Highlighting certain jobs such as portable toilet cleaner, nursing home nurse and nanny, Verizon sympathizes in this viral video saying you won't need a job to afford its $5 per month unlimited text and picture messaging plan.
If you're interested in viral marketing, there's a business network you might consider joining. Hosted, as is the Adrants Network, on Soflow, the Viral and Word of Mouth Network is a network for people involved or interested in viral and word of mouth marketing. Launched at the beginning of May the network already has over 300 members including some of the top minds in the field. Join here if you're interested.
A French website promoting TransAtlantys, an undersea train providing eight hour travel between New York and Paris, was launched March 2 by DDB France and is causing a great deal of debate on discussion boards. Very likely, it's another viral marketing hoax. The site, which claims construction will start in June and take 11 years to complete, provides the opportunity for visitors to register for tickets.
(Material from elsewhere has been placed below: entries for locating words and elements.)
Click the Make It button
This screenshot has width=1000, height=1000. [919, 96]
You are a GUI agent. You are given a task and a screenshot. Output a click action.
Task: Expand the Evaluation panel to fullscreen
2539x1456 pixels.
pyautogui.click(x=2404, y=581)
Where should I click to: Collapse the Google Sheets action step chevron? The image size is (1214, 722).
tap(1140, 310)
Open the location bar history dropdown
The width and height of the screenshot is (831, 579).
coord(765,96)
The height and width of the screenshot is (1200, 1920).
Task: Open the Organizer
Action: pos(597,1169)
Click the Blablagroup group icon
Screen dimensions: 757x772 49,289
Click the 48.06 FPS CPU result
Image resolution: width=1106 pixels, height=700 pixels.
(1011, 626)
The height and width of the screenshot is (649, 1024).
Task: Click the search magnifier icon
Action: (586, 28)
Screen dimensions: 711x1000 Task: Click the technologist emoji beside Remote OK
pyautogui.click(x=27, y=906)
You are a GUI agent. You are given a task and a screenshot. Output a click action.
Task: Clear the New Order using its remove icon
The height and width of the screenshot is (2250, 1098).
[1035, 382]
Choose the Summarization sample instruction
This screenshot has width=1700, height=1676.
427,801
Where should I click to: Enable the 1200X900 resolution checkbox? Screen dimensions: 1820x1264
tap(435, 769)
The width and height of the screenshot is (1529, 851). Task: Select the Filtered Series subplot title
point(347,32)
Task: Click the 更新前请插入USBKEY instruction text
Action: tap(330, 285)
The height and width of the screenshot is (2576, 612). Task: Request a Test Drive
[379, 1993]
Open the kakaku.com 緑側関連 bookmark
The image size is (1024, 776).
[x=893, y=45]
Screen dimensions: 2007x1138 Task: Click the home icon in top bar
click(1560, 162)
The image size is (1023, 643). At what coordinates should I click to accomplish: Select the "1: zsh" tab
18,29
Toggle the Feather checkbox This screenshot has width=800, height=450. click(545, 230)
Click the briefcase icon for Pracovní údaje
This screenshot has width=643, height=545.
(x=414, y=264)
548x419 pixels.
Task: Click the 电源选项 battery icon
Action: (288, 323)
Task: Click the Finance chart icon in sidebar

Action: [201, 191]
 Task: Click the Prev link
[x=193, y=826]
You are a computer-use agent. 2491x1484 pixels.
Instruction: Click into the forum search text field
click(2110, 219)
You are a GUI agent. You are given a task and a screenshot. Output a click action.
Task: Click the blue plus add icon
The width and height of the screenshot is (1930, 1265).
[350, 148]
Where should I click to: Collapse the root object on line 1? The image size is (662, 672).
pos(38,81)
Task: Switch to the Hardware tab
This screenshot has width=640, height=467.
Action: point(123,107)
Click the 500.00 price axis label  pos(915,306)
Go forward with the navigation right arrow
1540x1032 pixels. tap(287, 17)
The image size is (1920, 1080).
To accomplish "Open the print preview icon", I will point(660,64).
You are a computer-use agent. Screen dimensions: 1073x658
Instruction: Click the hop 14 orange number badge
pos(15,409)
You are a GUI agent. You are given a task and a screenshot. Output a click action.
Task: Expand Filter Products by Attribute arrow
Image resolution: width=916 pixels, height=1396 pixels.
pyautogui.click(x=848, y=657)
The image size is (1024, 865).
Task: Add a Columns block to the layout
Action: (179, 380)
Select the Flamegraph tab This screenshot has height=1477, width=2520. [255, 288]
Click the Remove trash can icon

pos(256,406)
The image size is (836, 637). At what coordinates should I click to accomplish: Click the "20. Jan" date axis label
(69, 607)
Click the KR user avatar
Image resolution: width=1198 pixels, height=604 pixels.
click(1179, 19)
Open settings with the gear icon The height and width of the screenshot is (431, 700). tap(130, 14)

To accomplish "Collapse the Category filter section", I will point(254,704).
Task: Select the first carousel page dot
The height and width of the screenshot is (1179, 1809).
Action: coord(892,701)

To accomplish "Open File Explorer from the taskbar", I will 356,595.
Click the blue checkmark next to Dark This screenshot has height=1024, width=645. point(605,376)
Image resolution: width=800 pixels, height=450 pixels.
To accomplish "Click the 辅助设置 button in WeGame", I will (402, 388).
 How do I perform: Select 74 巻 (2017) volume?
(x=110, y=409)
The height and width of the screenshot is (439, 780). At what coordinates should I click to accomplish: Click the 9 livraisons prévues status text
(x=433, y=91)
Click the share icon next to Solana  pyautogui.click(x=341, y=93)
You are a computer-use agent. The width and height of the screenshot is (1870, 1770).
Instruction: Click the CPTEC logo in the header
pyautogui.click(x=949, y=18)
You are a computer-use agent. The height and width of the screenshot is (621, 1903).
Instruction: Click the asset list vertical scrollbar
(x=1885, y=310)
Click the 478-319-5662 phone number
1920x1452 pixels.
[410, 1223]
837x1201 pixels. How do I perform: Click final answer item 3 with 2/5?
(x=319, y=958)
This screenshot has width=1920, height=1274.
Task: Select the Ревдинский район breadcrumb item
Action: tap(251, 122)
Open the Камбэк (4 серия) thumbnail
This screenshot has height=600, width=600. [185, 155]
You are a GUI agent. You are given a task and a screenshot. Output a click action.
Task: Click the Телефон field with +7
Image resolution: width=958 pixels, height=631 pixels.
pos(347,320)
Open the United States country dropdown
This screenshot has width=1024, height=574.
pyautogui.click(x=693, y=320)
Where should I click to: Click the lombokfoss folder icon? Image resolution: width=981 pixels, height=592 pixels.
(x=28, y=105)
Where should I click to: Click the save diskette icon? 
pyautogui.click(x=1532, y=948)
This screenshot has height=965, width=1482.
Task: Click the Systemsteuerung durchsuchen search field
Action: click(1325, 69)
But, according to French speaking Adrants reader Richard Ollier, when you look at the conditions of the "Register to be the first", you have to claim your price before September 15, 2005 and travel between June 15, 2005 and December 31, 2005. There is mention of another date period between May 23, 3005 and June 2, 2005 but it's unclear what those dates represent. We're sure our French speaking readers will provide comment. Not to mention you folks at DDB France. We know you read us.
While we're no engineer, there is quite a bit of discussion on boards about the practical impossibilities of building such an undertaking and the speeds at which the train would have to travel to make the eight hour journey. Snopes has nothing yet but we're calling this one a hoax and will wait patiently for the true marketing goal behind this to rear it's head.
UPDATE: In comments, Adrants reader Bruno points out the travel site voyages-sncf.com is behind the hoax. A French story on the campaign is here.